____ 발췌 데이터

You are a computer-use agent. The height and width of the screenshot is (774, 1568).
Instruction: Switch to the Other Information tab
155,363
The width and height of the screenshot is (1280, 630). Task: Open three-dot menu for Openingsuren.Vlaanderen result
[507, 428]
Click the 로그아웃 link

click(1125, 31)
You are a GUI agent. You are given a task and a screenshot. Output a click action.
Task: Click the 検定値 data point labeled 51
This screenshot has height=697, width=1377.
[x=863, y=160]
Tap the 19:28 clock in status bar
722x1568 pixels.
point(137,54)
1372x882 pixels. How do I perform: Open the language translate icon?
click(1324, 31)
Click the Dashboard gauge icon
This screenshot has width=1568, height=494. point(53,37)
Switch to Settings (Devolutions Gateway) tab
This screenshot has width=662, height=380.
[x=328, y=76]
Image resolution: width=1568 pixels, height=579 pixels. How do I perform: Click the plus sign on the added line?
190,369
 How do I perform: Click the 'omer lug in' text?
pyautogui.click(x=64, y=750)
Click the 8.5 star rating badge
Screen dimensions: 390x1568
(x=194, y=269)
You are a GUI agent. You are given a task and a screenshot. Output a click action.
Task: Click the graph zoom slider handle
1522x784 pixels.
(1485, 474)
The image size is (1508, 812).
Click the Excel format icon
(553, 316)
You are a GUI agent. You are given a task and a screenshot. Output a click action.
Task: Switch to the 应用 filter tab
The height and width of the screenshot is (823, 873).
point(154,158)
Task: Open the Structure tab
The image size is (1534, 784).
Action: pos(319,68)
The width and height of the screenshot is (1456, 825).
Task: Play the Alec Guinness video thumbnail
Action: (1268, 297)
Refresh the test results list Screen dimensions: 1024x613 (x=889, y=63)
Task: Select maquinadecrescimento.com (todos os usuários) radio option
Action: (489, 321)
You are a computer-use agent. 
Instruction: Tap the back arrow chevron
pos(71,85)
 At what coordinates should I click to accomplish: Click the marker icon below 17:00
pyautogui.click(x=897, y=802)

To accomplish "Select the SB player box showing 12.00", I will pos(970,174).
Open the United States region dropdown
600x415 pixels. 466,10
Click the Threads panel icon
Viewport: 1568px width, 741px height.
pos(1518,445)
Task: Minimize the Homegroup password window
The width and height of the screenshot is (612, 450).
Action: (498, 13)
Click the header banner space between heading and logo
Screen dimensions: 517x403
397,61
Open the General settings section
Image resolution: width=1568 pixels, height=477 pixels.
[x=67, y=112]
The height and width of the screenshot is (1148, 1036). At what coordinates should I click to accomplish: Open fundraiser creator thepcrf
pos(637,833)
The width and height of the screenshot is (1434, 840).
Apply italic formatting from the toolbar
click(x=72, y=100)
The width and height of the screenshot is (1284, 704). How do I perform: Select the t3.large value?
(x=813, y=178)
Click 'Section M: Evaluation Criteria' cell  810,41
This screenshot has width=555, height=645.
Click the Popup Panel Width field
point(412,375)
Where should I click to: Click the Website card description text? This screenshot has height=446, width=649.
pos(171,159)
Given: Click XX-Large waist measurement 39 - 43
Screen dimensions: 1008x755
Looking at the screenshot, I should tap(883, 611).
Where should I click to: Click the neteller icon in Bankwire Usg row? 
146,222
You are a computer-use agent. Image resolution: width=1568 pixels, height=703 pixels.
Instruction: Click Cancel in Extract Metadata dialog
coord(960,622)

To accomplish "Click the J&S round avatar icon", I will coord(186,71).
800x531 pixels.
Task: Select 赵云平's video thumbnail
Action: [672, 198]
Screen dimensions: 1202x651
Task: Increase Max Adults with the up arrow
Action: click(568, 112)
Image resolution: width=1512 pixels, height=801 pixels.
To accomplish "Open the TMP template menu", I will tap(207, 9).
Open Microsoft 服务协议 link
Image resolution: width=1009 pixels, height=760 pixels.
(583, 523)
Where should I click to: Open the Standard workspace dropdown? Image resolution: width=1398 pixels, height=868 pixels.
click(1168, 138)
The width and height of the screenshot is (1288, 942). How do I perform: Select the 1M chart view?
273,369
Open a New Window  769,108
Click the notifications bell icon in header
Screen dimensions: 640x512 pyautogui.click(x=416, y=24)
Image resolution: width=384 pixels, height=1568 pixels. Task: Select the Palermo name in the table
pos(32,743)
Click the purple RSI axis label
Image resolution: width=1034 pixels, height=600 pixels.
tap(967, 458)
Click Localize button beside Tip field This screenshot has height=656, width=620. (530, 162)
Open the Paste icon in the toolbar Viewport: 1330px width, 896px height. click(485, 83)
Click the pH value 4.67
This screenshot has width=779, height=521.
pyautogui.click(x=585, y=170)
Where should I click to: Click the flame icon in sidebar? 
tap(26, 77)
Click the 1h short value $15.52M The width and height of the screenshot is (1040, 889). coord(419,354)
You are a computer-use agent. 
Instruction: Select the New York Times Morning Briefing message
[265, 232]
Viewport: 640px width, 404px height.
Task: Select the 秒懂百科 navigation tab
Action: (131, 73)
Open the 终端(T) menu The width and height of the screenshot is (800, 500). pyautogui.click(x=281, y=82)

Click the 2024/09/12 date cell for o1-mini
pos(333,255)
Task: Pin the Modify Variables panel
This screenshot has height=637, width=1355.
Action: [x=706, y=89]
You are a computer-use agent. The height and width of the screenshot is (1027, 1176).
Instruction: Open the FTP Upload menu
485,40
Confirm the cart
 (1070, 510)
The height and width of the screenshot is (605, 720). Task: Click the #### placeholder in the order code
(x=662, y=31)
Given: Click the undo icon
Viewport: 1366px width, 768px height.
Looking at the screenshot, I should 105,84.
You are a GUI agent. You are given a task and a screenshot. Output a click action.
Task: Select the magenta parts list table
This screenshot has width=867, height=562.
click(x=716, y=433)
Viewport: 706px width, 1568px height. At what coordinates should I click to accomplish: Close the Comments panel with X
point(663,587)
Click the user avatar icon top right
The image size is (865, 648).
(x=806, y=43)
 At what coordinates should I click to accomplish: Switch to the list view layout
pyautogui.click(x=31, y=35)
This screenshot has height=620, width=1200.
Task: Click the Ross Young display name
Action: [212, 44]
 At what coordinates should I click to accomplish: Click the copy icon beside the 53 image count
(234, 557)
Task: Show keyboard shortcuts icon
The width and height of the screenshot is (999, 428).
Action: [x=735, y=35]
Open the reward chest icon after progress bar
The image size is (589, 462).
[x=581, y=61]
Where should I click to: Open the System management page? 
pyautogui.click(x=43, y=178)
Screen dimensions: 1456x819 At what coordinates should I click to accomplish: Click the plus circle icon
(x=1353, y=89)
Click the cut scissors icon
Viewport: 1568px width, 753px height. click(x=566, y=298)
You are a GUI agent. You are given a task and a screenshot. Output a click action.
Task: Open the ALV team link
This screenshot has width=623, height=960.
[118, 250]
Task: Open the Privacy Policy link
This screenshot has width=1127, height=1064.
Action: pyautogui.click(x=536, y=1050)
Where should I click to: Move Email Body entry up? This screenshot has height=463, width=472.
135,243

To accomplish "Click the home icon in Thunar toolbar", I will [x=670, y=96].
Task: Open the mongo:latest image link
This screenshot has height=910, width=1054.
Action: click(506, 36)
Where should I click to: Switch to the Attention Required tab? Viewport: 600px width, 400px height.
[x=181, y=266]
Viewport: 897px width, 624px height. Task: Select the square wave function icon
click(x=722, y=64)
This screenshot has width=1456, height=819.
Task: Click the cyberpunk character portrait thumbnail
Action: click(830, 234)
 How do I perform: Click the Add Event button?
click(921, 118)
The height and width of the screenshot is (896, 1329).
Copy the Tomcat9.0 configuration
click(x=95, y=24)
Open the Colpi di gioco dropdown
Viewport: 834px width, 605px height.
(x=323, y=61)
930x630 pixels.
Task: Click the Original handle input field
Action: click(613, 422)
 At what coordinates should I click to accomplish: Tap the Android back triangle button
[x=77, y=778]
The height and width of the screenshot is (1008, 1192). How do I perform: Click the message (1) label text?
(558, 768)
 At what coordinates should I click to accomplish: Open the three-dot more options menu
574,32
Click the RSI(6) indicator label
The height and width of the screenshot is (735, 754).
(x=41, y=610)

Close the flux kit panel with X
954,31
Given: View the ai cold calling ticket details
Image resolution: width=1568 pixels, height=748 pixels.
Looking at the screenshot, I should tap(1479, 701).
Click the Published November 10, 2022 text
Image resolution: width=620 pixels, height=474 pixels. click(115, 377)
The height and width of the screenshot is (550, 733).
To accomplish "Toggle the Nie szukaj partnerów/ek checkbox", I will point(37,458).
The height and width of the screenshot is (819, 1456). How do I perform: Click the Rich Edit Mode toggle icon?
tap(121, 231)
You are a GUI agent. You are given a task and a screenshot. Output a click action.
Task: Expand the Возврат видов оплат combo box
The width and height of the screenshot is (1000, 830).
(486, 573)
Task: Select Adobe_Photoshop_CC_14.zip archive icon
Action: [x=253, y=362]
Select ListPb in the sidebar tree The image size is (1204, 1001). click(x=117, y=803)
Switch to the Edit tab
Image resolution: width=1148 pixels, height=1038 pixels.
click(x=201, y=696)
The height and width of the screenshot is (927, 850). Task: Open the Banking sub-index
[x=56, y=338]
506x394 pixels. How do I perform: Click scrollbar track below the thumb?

________

**목표**: 위 목록에서 "Task: Show keyboard shortcuts icon"라는 문구가 들어 있는 줄부터 "click(921, 118)"라는 문구가 들어 있는 줄까지 한 글자도 바꾸지 말고 그대로 옮겨 쓰세요.

**전체 답안**:
Task: Show keyboard shortcuts icon
The width and height of the screenshot is (999, 428).
Action: [x=735, y=35]
Open the reward chest icon after progress bar
The image size is (589, 462).
[x=581, y=61]
Where should I click to: Open the System management page? 
pyautogui.click(x=43, y=178)
Screen dimensions: 1456x819 At what coordinates should I click to accomplish: Click the plus circle icon
(x=1353, y=89)
Click the cut scissors icon
Viewport: 1568px width, 753px height. click(x=566, y=298)
You are a GUI agent. You are given a task and a screenshot. Output a click action.
Task: Open the ALV team link
This screenshot has width=623, height=960.
[118, 250]
Task: Open the Privacy Policy link
This screenshot has width=1127, height=1064.
Action: pyautogui.click(x=536, y=1050)
Where should I click to: Move Email Body entry up? This screenshot has height=463, width=472.
135,243

To accomplish "Click the home icon in Thunar toolbar", I will [x=670, y=96].
Task: Open the mongo:latest image link
This screenshot has height=910, width=1054.
Action: click(506, 36)
Where should I click to: Switch to the Attention Required tab? Viewport: 600px width, 400px height.
[x=181, y=266]
Viewport: 897px width, 624px height. Task: Select the square wave function icon
click(x=722, y=64)
This screenshot has width=1456, height=819.
Task: Click the cyberpunk character portrait thumbnail
Action: click(830, 234)
 How do I perform: Click the Add Event button?
click(921, 118)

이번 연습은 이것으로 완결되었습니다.